■ **Quoted passage**:
Task Management Tools from Google

Alan Miller Crushing Go Lives | Cloudbakers

As an individual who has worked on hundreds of Google Apps deployments, one of the most intriguing milestones to me personally is the “Go Live” date, which the first day end users are 100% on the Google Apps for Work platform. The reason this day is so fascinating to me is not because it marks the near conclusion of the project lifecycle (which it does), or because there are numerous tasks and subtasks that come to a head at the same time (which there are), but because I am able to interact with end users directly and watch their everyday workflows adapt to a modern solution.

That being said, there is typically one overarching concept that tends to dominate these one-on-one interactions, which is “how do I best manage my tasks?”

A plethora of idiosyncratic strategies

I’ve seen users coming from legacy platforms who leverage the sent mail folder to keep track of tasks, users who employ some 3rd party solution such as Trello or Notepad to manage tasks, users who create calendar events for a task list to reference, and even users who bookmark specific web links on a temporary basis throughout the day to keep things straight. The list goes on and on. What makes this so interesting to me is how creative (without even realizing it) the vast majority of people are when finding ways to remain organized with day-to-day activities.

Think of it this way: generally there are guidelines or even strict rules that dictate how you should do your job. Whether it’s entering sales leads in a CRM, managing resources with an ERP, completing specific financial applications on behalf of customers, or generally accepted workbook formulas for pulling metrics, each job function has a stated workflow. Except, of course, task management. During the workday you may use a CRM, manage an ERP, and pull metrics using certain, documented formulas, but I seldom come across a company that dictates how these tasks are organized or managed (the glaring objections being an employee who lives out of a ticketing system or someone assigned all tasks from a project manager). This leaves each employee to discover a task management method on their own. Enter a universal option for all, Google Tasks.

■ **Recorded data**:
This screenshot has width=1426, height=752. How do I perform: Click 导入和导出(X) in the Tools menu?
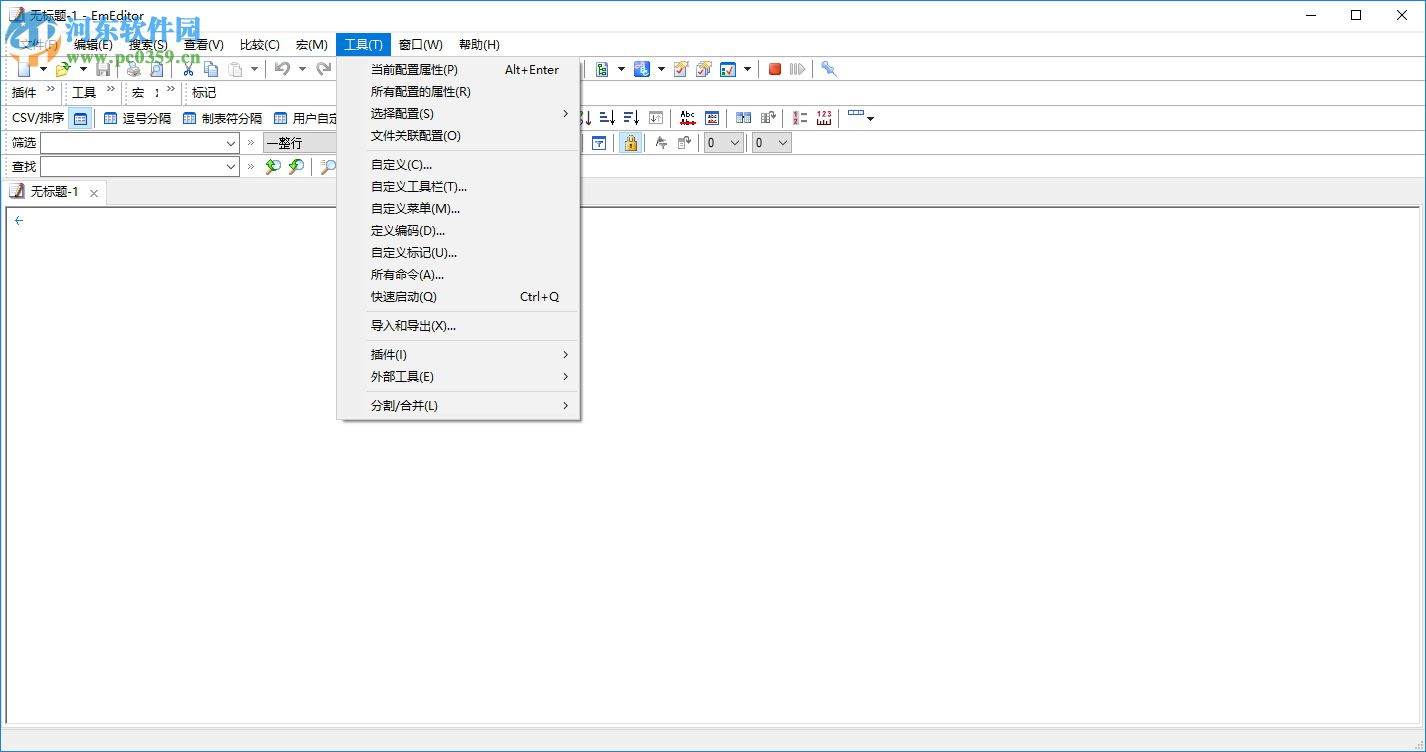point(411,325)
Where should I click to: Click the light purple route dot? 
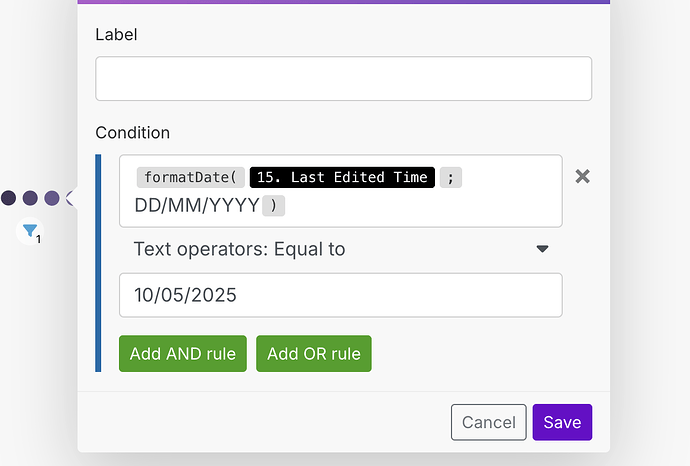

■ **Written task**: In the post on task management, which milestone does the writer call one of the most intriguing? The listing comes from a different source than the post on task management.

■ **Written reply**: The "Go Live" date, the first day end users are 100% on the Google Apps for Work platform.